Neal A. Maxwell Institute Hosts Conference on Avicenna
There are few figures in the history of Islamic thought whose stature can rival that of Ibn Sina (980—1037), or Avicenna, as he came to be known in the Latin West. Educated at Bukhara, in modern-day Uzbekistan, Avicenna was, by his own admission, a prodigy and recognized as such early on. If there is a certain lack of modesty in his making that claim, there is no disputing that he had the credentials to back it up. He was forced by the turbulent politics of his day to move a number of times, but through it all he never stopped practicing medicine or writing treatises in his native Persian, as well as in Arabic. Avicenna’s output was massive, and his many contributions to fields as diverse as medicine, philosophy, and mysticism were groundbreaking and precedent setting and remain influential (and sometimes controversial) to this day.
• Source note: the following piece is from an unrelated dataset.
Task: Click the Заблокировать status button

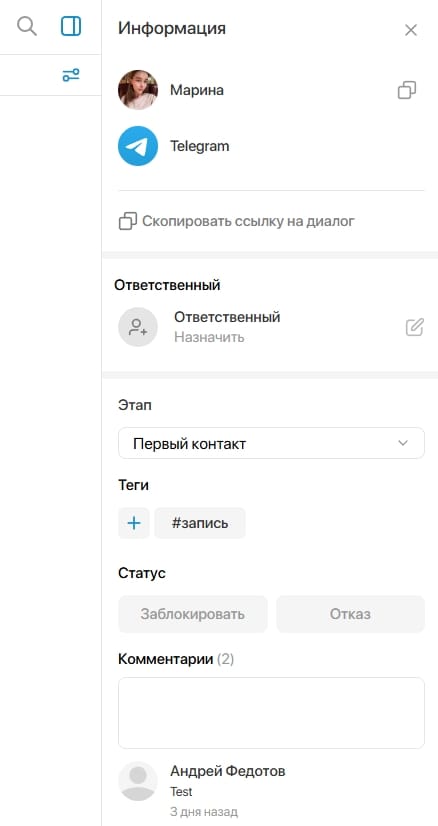Action: (x=193, y=614)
Recently, a group of specialists on Avicenna gathered under the auspices of the Neal A. Maxwell Institute to assess aspects of Avicenna’s natural and metaphysical philosophies and their historical influence. The occasion for the conference, which was funded by a generous donation from Brent Beesley, was the publication, in two large volumes, of the complete text and translation of Avicenna’s Physics of "The Healing" in the Islamic Translation Series—part of the Institute’s Middle Eastern Texts Initiative (METI). Jon McGinnis, the translator of the Physics and professor of philosophy at the University of Missouri, St. Louis, joined with other colleagues for three days of presentations and discussions, moderated by Daniel C. Peterson, editor in chief of METI, and D. Morgan Davis, who serves as its director. The list of other presenters included scholars from the Netherlands, Malaysia, Egypt, Finland, the UK, and the US, including James Siebach from Brigham Young University’s Department of Philosophy.
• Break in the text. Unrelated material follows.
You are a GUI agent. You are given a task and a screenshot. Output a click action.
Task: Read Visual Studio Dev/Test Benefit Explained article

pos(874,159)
The conference took place in the mountain setting of Park City, Utah, and at the BYU campus. By all accounts the meetings were stimulating and productive, so much so that on the concluding day of the conference all in attendance agreed that the various presentations should be compiled for publication, with Peterson and Davis as the volume editors. Discussions are now under way with a major academic publisher to bring that plan to fruition in the coming year.